Victory Investments Group acquires the Astor hotel in Miami Beach
The Astor Hotel, an iconic Miami Beach Art Deco property that has been at the center of an alleged EB-5 fraud and two bankruptcy filings, has a new owner.
Victory Investments Group, whose records show it is led by Anil Monga, paid $ 12.8 million for the closed 42-room hotel at 956 Washington Avenue in South Beach. Monga is the CEO of Victory International USA, which manufactures and distributes branded perfumes and cosmetics, according to Monga’s LinkedIn. Monga is also a hotel investor.
Property records show that 1651 Astor LLC sold the building, which includes a swimming pool and over 4,000 square feet of dining space. It was built in 1936 on 14,900 square feet of land. The two-storey hotel was designed by T. Hunter Henderson.
The selling price is equivalent to approximately $ 304,000 per room.
Susan Gale of One Sotheby’s International Realty represented the buyer and seller.
1651 Astor LLC, a Florida company that lists an address in Switzerland, has previously attempted to sell the ground lease for the property for $ 12 million. Astor EB-5 LLC was the tenant who filed for bankruptcy twice, according to the documents. The lessor and fee simple owner, 1651 Astor LLC, acquired the land lease and the building in a bankruptcy auction earlier this year, court records show.
Before its closure in 2018, the tenant was the subject of several lawsuits. Astor EB-5 LLC was previously controlled by attorney David J. Hart, who raised $ 9 million from EB-5 investors in Brazil, China and Venezuela. Hart was charged with “mixing” personal funds with corporate funds and using the hotel “as his own personal piggy bank,” according to court documents.

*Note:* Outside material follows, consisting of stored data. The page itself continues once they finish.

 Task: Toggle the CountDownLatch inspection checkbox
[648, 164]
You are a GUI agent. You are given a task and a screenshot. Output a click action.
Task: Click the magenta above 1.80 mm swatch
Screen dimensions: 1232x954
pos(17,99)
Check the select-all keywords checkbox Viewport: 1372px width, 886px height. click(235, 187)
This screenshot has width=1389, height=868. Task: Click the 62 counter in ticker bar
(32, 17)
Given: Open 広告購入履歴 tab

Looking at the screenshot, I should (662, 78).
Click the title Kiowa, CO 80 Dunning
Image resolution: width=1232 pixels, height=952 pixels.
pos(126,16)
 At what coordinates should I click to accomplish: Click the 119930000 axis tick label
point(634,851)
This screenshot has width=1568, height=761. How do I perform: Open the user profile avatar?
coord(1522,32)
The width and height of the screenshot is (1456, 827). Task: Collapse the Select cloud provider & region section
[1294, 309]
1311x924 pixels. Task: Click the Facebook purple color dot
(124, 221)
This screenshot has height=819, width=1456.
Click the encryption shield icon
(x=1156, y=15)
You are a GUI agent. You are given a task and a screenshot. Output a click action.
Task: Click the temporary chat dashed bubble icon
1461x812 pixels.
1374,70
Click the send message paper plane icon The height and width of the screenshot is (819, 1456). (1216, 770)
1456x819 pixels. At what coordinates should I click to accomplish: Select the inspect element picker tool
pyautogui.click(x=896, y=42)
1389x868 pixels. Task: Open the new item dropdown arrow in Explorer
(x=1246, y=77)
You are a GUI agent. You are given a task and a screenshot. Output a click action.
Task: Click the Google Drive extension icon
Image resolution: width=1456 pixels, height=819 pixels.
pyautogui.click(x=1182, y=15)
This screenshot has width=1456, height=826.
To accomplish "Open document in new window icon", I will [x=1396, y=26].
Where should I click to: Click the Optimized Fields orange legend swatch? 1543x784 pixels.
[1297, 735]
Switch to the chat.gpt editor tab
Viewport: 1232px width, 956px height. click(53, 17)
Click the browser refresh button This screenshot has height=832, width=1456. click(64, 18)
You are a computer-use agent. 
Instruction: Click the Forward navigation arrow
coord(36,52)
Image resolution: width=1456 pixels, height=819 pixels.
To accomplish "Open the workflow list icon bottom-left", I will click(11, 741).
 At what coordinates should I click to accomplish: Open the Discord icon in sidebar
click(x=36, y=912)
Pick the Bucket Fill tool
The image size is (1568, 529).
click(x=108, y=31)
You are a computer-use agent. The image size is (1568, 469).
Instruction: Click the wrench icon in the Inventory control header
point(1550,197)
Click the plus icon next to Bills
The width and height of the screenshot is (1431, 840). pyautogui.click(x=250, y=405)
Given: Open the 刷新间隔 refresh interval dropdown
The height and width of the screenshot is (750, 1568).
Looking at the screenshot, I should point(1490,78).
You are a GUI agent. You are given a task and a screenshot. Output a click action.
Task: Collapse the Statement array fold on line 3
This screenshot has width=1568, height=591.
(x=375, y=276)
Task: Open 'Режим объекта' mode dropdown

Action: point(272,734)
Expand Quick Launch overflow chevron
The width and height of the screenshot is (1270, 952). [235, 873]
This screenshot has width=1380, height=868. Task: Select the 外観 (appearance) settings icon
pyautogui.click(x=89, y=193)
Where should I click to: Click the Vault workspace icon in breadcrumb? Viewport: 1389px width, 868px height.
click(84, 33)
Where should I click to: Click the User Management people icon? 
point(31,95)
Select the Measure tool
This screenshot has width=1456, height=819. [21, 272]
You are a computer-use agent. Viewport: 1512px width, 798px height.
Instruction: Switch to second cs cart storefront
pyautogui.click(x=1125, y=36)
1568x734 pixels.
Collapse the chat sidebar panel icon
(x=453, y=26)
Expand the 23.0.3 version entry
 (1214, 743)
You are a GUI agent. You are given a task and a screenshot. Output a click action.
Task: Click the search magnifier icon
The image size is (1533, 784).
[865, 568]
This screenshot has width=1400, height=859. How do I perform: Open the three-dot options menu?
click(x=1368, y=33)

Stearns Weaver Miller’s attorney, Eric Silver, who represented trustee Drew Dillworth in the bankruptcy case, said the property had fallen into disrepair, which was “readily apparent to a layman”, before the involvement of the trustee.
âIt was a tough business because there was growing debts, a ton of money owed to the owner. Utilities weren’t paid, âSilver said. âIt was an attractive nuisance when it fell into the hands of the trustee.
After the property was sold back to the landlord, the Chapter 11 bankruptcy was converted to a Chapter 7 case, Silver said.
Hotel sales have increased in recent months. The Chetrit Group recently sold the Fairwind Miami Beach Hotel for $ 42 million; and in a separate deal, the Como Metropolitan Miami Beach hotel traded for $ 70 million.
Gale, who declined to identify the buyer of the Astor hotel, said his client had paid all cash for the property and planned to invest “a substantial amount of money” in renovations and repairs. She said the deal had been around for about three months.
She said the buyer plans to bring a New York-based restaurant to the property and hire a management company to operate the hotel, both of which are intended to increase value.
“He wants to take him back to the days of the great lady he was,” Gale said.